▶ **EXCERPTED DATA**
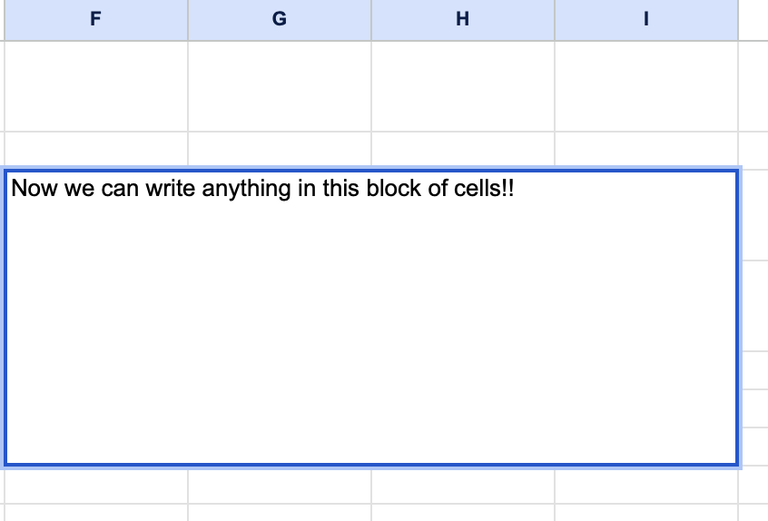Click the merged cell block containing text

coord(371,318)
* * *
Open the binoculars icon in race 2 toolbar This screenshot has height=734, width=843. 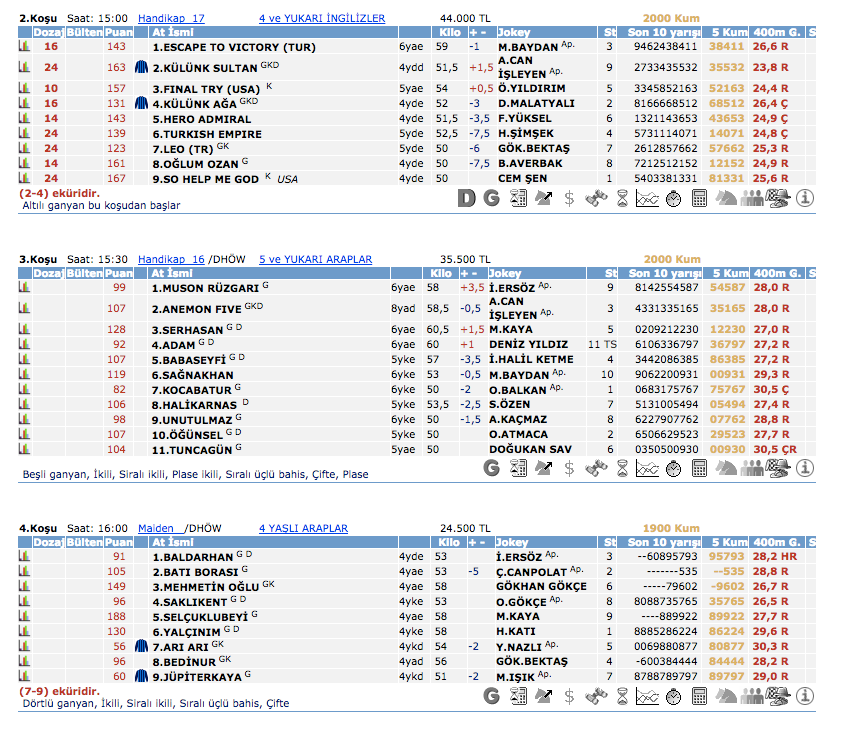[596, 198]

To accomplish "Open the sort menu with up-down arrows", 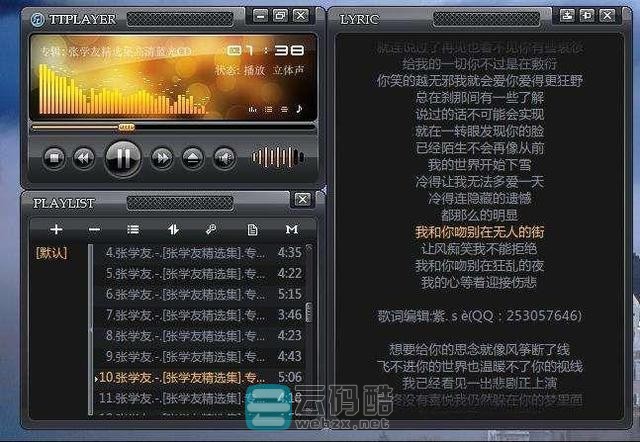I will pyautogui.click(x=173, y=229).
---
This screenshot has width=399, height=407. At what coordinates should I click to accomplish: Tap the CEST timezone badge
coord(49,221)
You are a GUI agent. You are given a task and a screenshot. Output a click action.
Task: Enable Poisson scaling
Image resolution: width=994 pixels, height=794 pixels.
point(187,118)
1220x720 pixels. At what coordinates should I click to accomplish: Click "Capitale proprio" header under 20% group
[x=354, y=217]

▶ **YOUR INSTRUCTIONS**
The reply should hold only the lines of the listing above starting at the line containing "This screenshot has width=399, height=407." and ending at the line containing "Task: Enable Poisson scaling", exactly as written.

▶ **RESPONSE BOX**
This screenshot has width=399, height=407. At what coordinates should I click to accomplish: Tap the CEST timezone badge
coord(49,221)
You are a GUI agent. You are given a task and a screenshot. Output a click action.
Task: Enable Poisson scaling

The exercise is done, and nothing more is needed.